それまでは知床を「秘境」と謳うことが多く、年齢層は高めの観光客が訪れることが多かった。『知床ブランディング・プロジェクト』では、若い世代にも来てもらえるように、かつ、一過性のブームで終わらせず、町そのものを知って好きになってもらうことを大切にしているという。

当初は国からの予算を使っていたが、数年前から町の予算から捻出して続けることに。とはいえ、利益があるわけではないため、継続が難しくなってきていた。そこでできたのが「知床しゃり」。設立にあたっては斜里町商工会と知床斜里観光協会が出資をし、町役場だけでは手がまわりきらない活性化の事業を担っている。ブランドブックもそのひとつ。

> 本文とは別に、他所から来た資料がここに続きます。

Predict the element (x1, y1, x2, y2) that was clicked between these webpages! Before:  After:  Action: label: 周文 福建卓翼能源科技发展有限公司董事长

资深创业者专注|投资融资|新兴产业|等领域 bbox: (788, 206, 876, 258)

「町と知床しゃりと合同で制作して、公共施設や宿泊施設、飲食店などには2000冊を町役場から無料で配布し、同じものを知床斜里が有料販売するという形にしています。印刷も一部だけ分けて、有料販売分には広告ページも入れるようにしています。そうすることで町も私たちも制作費を抑えられて部数も多く刷れるので、よりたくさんの方に手にしてもらえるという仕組みなんです」

国や市、町の予算内での事業はどうしても継続が難しくなってしまうことがある。それを続けるための手段として設立され、さらに大きく広げる役目も担っているのが「知床しゃり」というわけだ。

町のガイドブックや観光案内ではなく、知床の日常を伝える冊子に

ブランドブックのページをめくると、写真集のように風景や町の人たちの写真が続き、それらについての文章がつづられている。斜里町にある知床博物館の収蔵物を紹介するページもあり、古い生活道具や農機具が当時の暮らしを伝えてくれている。飲食店や宿泊場所などの紹介などのガイド的な要素はまったくなく、この本が文化事業だと言っていた意味が伝わってくる。

「この方向性については、もちろん賛否両論あると思います。もっと町を強く宣伝する方がいいという人もいるかもしれない。でも『観光だけじゃない知床、斜里町』を知ってもらうのが目的なんです。ここで生活している人や暮らしぶり、歴史や文化を紹介することで、この本を長く残せるものにしたい。町の方々にもそれを伝えるようにしています」

一冊を制作するにあたっては、石川直樹さんとデザイン会社のトラウトさんが編集方針を決める。例えば、今号で「鮭のことを伝えたい」となったら、町役場と知床しゃり側が、鮭漁に携わる人や鮭の加工場などの取材を調整していく。もちろん、石川さん自身やトラウトさんの知り合いも含めて、さまざまな人に取材や撮影をお願いしていくのだそう。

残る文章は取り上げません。